К концу 1925 года журнал благополучно выдохся, поэты рассеялись по свету — кто в Нью-Йорк отправился, кто в Лондон, кто в Париж. И вот тут-то произошло чудесное превращение: Юг, казавшийся столь скучным, столь дряблым умственно и духовно вблизи, с тысячемильного расстояния, из больших городов — людских муравейников, стал выглядеть значительным и прекрасным. Как-то по-особому настроились линзы подзорных труб, и вспыхнул свет, соткался мираж. Его следовало поскорее облечь в материю слов, запечатлеть в сознании современников. Вчерашние «беглецы» устремились назад, к покинутому очагу. Здесь к ним присоединились земляки — писатели, журналисты, ученые-гуманитарии, сформировался кружок единомышленников, именовавших себя "аграриями. В 1930 году был проведен симпозиум. Из выступлений участников сложился сборник, который можно счесть манифестом — название, во всяком случае, подходящее: "Вот моя позиция".
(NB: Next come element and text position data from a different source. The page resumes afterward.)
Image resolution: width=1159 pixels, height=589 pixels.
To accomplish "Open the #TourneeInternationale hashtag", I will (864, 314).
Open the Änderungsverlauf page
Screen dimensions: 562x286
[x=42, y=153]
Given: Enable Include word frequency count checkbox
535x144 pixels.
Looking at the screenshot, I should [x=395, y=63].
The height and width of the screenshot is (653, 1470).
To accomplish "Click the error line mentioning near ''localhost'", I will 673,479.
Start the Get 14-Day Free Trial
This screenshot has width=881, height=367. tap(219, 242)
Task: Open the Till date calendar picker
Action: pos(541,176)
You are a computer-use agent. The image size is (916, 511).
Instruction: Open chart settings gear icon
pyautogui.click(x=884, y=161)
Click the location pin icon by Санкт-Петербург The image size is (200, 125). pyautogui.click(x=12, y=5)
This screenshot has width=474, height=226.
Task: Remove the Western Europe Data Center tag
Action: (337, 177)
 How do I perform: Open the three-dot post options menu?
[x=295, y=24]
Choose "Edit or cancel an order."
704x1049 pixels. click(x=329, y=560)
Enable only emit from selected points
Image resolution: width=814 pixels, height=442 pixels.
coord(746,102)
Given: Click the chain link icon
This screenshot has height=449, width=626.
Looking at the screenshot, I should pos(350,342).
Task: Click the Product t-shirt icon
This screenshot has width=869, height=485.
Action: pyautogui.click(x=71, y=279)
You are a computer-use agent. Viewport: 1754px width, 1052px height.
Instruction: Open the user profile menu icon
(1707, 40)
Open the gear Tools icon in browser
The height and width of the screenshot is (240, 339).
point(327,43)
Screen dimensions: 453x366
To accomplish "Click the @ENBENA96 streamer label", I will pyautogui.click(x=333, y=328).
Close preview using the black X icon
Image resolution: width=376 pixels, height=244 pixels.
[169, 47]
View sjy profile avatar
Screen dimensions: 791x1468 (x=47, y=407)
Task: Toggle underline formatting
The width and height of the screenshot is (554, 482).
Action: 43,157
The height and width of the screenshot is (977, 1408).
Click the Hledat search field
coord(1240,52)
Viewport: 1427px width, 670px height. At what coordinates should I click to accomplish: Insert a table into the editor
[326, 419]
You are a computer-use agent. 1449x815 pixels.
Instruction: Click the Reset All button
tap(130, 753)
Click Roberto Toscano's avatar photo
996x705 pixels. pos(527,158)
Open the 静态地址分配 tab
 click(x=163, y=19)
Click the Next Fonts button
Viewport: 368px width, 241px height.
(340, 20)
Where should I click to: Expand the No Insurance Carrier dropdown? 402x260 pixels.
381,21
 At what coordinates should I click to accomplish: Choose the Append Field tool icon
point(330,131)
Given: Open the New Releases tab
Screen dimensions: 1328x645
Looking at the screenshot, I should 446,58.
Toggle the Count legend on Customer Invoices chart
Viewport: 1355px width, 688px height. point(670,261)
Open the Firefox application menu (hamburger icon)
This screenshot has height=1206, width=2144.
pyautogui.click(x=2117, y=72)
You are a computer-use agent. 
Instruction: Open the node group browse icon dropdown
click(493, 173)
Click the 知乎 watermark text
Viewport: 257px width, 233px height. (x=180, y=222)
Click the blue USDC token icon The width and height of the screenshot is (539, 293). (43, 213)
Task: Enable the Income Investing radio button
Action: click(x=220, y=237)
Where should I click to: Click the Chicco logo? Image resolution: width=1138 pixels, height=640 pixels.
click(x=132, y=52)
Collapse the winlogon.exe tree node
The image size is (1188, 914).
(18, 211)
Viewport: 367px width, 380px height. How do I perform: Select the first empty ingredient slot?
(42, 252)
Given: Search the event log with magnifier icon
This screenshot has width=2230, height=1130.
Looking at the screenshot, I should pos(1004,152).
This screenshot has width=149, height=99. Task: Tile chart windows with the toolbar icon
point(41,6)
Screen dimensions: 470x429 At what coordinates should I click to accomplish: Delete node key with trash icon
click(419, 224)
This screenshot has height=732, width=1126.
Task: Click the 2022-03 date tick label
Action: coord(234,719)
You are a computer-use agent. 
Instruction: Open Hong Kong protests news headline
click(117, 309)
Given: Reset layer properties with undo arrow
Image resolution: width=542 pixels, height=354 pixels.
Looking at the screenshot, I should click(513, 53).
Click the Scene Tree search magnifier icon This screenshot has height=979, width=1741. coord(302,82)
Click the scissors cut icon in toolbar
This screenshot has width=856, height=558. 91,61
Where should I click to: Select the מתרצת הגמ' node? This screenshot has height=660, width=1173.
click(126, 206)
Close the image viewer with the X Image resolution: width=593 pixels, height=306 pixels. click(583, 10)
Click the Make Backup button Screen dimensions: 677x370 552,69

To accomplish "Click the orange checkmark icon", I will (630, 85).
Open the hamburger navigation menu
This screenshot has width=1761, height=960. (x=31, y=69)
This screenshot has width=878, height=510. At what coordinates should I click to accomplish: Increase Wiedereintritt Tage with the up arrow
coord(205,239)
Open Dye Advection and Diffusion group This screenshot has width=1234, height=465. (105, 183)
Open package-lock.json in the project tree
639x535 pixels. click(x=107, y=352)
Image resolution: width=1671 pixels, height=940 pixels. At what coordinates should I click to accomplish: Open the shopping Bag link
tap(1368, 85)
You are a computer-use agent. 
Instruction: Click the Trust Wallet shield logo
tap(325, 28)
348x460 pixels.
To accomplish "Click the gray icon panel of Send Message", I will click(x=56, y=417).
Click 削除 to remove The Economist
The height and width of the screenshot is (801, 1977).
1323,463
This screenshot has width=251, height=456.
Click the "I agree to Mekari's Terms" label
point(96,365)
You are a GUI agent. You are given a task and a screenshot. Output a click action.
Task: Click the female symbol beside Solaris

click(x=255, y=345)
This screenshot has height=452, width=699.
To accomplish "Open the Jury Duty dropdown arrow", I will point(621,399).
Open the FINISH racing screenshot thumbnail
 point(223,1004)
Со стороны экономической программа выглядела смехотворно: аграрии затеяли тяжбу с промышленностью, противопоставляя ей в качестве идеала сельскохозяйственную общину старого Юга. Впрочем, люди начитанные, они, можно полагать, и сами догадывались, что путь назад — утопия. К тому же экономические формы жизни интересовали их в последнюю очередь. Иное дело — формы духа. Индустриальная цивилизация, напористо утверждали аграрии, разрушает человека как органическую цельность, отнимает истинные ценности, заставляет молиться фальшивым идолам. Напротив, фермерская жизнь возвращает его к самому себе. Во всем этом не было ничего нового: странная смесь этики Гоббса, руссоизма и переделанных на домашний лад идей античной гражданственности: недаром столь часто аграрии ссылались на Грецию и Рим. Но ведь, не будучи экономистами, они и философами, и политическими мыслителями себя не считали. Перед ними стояла ясная цель: восстановить попранное достоинство родного Юга, доказать, что именно здесь сохранилась почва, которая в нынешнем железном веке может порождать "гармонические характеры". Потому и оборачивались они столь настойчиво назад, созидая красивые пасторали. Поэты, ученые, публицисты — все они были едины в своем безоглядном патриотизме, в своем проповедническом пафосе. И знали, к кому обращались, — к соплеменникам, готовым поверить в любую небыль, лишь бы избавиться от душевного бремени поражения. Юг — "наша прекрасная дама", — заклинал себя и других Джон Кроу Рэнсом, и, тем же чувством ведомый, изображал жизнь на южной ферме его друг историк Фрэнк Аусли: "Любое слово, каждое имя, звук вырастали из почвы и несли в себе блистательную память, увлекательное приключение, а часто и кровавую трагедию… Дома были очагами, где люди жили, трудились бок о бок, а когда приходило время умирать, их хоронили на здешних тихих, мирных кладбищах, в смиренном ожидании судного дня". В изображении еще одного агрария, прозаика Эндрю Литтла, фермерская рутина, например дойка коров, исполняется духом молитвенной торжественности.